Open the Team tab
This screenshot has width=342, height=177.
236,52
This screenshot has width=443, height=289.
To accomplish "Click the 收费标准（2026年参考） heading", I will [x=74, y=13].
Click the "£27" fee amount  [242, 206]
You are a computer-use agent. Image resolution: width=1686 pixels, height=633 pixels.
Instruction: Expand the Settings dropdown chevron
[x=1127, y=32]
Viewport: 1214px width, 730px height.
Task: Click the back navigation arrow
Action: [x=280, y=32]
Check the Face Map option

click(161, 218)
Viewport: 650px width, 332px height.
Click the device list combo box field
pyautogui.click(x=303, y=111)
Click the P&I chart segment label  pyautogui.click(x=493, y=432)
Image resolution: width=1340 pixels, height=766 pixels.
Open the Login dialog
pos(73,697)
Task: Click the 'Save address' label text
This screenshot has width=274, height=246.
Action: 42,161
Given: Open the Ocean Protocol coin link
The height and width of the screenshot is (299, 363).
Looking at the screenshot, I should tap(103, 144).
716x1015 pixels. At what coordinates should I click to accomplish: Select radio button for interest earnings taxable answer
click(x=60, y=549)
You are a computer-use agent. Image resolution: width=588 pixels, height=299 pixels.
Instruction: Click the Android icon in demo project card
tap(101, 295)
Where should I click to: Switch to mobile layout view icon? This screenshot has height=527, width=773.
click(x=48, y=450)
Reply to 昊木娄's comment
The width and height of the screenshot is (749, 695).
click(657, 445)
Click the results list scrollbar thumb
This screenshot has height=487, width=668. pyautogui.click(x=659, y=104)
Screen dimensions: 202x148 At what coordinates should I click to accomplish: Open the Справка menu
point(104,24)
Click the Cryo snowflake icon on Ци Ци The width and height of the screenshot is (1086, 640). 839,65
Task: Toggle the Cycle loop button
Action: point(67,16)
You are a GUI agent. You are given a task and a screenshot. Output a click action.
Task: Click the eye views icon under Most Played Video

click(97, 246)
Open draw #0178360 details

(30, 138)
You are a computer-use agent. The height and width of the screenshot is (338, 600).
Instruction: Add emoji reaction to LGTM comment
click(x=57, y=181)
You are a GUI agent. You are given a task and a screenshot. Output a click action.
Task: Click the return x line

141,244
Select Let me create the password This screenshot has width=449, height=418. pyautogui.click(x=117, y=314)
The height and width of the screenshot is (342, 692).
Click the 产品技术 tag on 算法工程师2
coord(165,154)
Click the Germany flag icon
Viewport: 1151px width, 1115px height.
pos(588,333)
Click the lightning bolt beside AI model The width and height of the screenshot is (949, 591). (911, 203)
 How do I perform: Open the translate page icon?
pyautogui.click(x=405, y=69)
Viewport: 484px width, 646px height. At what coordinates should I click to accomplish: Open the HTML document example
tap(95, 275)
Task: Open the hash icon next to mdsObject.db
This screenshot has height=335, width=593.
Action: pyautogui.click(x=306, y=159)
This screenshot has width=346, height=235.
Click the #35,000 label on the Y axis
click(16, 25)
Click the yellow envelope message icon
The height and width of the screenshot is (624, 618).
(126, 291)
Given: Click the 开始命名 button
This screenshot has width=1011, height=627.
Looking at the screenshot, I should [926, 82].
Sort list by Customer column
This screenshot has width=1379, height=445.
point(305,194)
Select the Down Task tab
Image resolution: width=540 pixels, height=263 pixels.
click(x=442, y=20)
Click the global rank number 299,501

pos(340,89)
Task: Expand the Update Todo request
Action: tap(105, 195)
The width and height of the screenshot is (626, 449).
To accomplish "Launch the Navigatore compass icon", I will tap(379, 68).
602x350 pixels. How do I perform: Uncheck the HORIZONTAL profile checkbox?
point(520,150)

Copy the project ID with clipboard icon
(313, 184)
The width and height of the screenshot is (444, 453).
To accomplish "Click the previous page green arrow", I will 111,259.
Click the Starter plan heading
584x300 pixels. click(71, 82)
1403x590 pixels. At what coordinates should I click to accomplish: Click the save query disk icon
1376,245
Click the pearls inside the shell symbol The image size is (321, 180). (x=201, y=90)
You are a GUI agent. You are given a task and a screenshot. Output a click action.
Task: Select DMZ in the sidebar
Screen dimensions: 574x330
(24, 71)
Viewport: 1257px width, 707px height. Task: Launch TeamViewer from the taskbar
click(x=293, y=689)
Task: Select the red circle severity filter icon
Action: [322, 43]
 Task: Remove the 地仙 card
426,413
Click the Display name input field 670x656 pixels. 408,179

= = =

TASK PROMPT: All of the data needs to be printed once more, exactly.

ANSWER SPACE:
Open the Team tab
This screenshot has width=342, height=177.
236,52
This screenshot has width=443, height=289.
To accomplish "Click the 收费标准（2026年参考） heading", I will [x=74, y=13].
Click the "£27" fee amount  [242, 206]
You are a computer-use agent. Image resolution: width=1686 pixels, height=633 pixels.
Instruction: Expand the Settings dropdown chevron
[x=1127, y=32]
Viewport: 1214px width, 730px height.
Task: Click the back navigation arrow
Action: [x=280, y=32]
Check the Face Map option

click(161, 218)
Viewport: 650px width, 332px height.
Click the device list combo box field
pyautogui.click(x=303, y=111)
Click the P&I chart segment label  pyautogui.click(x=493, y=432)
Image resolution: width=1340 pixels, height=766 pixels.
Open the Login dialog
pos(73,697)
Task: Click the 'Save address' label text
This screenshot has width=274, height=246.
Action: 42,161
Given: Open the Ocean Protocol coin link
The height and width of the screenshot is (299, 363).
Looking at the screenshot, I should tap(103, 144).
716x1015 pixels. At what coordinates should I click to accomplish: Select radio button for interest earnings taxable answer
click(x=60, y=549)
You are a computer-use agent. Image resolution: width=588 pixels, height=299 pixels.
Instruction: Click the Android icon in demo project card
tap(101, 295)
Where should I click to: Switch to mobile layout view icon? This screenshot has height=527, width=773.
click(x=48, y=450)
Reply to 昊木娄's comment
The width and height of the screenshot is (749, 695).
click(657, 445)
Click the results list scrollbar thumb
This screenshot has height=487, width=668. pyautogui.click(x=659, y=104)
Screen dimensions: 202x148 At what coordinates should I click to accomplish: Open the Справка menu
point(104,24)
Click the Cryo snowflake icon on Ци Ци The width and height of the screenshot is (1086, 640). 839,65
Task: Toggle the Cycle loop button
Action: point(67,16)
You are a GUI agent. You are given a task and a screenshot. Output a click action.
Task: Click the eye views icon under Most Played Video

click(97, 246)
Open draw #0178360 details

(30, 138)
You are a computer-use agent. The height and width of the screenshot is (338, 600).
Instruction: Add emoji reaction to LGTM comment
click(x=57, y=181)
You are a GUI agent. You are given a task and a screenshot. Output a click action.
Task: Click the return x line

141,244
Select Let me create the password This screenshot has width=449, height=418. pyautogui.click(x=117, y=314)
The height and width of the screenshot is (342, 692).
Click the 产品技术 tag on 算法工程师2
coord(165,154)
Click the Germany flag icon
Viewport: 1151px width, 1115px height.
pos(588,333)
Click the lightning bolt beside AI model The width and height of the screenshot is (949, 591). (911, 203)
 How do I perform: Open the translate page icon?
pyautogui.click(x=405, y=69)
Viewport: 484px width, 646px height. At what coordinates should I click to accomplish: Open the HTML document example
tap(95, 275)
Task: Open the hash icon next to mdsObject.db
This screenshot has height=335, width=593.
Action: pyautogui.click(x=306, y=159)
This screenshot has width=346, height=235.
Click the #35,000 label on the Y axis
click(16, 25)
Click the yellow envelope message icon
The height and width of the screenshot is (624, 618).
(126, 291)
Given: Click the 开始命名 button
This screenshot has width=1011, height=627.
Looking at the screenshot, I should [926, 82].
Sort list by Customer column
This screenshot has width=1379, height=445.
point(305,194)
Select the Down Task tab
Image resolution: width=540 pixels, height=263 pixels.
click(x=442, y=20)
Click the global rank number 299,501

pos(340,89)
Task: Expand the Update Todo request
Action: tap(105, 195)
The width and height of the screenshot is (626, 449).
To accomplish "Launch the Navigatore compass icon", I will tap(379, 68).
602x350 pixels. How do I perform: Uncheck the HORIZONTAL profile checkbox?
point(520,150)

Copy the project ID with clipboard icon
(313, 184)
The width and height of the screenshot is (444, 453).
To accomplish "Click the previous page green arrow", I will 111,259.
Click the Starter plan heading
584x300 pixels. click(71, 82)
1403x590 pixels. At what coordinates should I click to accomplish: Click the save query disk icon
1376,245
Click the pearls inside the shell symbol The image size is (321, 180). (x=201, y=90)
You are a GUI agent. You are given a task and a screenshot. Output a click action.
Task: Select DMZ in the sidebar
Screen dimensions: 574x330
(24, 71)
Viewport: 1257px width, 707px height. Task: Launch TeamViewer from the taskbar
click(x=293, y=689)
Task: Select the red circle severity filter icon
Action: [322, 43]
 Task: Remove the 地仙 card
426,413
Click the Display name input field 670x656 pixels. 408,179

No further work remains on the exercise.